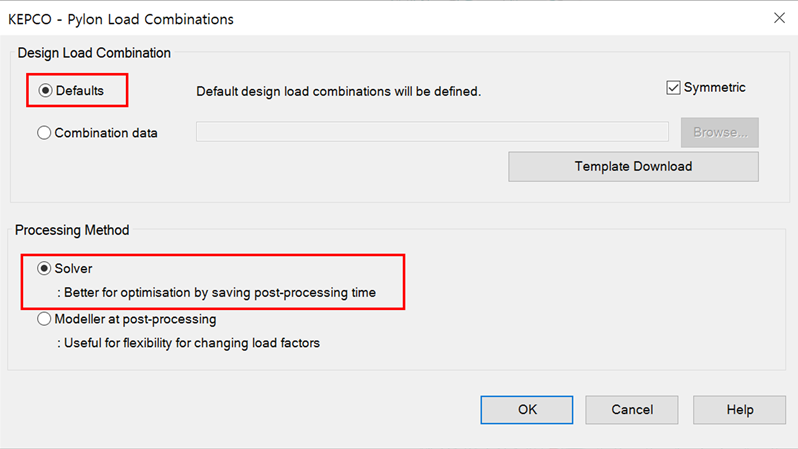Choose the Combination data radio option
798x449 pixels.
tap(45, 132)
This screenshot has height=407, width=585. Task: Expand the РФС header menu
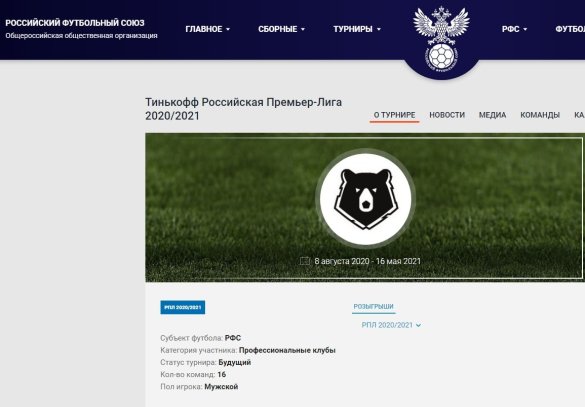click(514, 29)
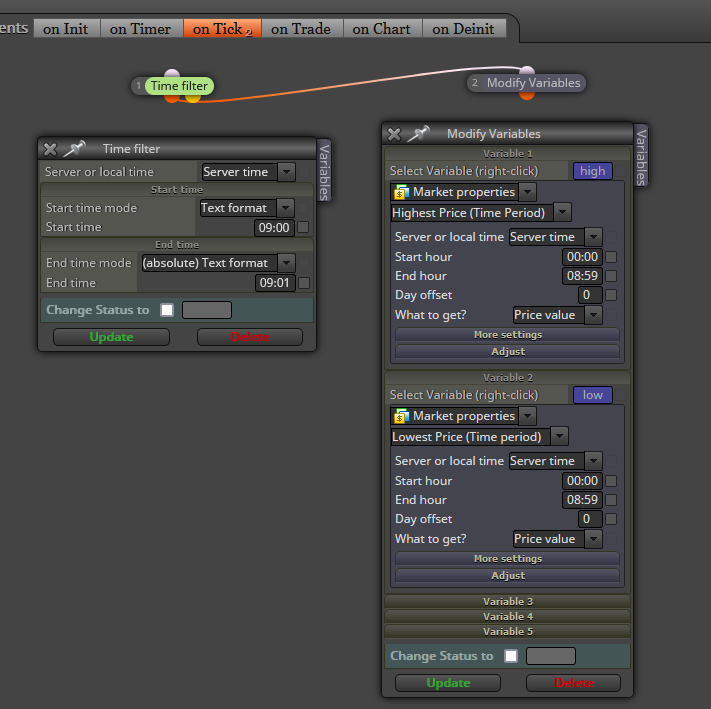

**What to do**
To answer, repeat exactly the lines from the line containing "This screenshot has" through the last line of the data above, leaving out all pictures.

**Answer for the task**
This screenshot has height=407, width=585. Task: Expand the РФС header menu
click(514, 29)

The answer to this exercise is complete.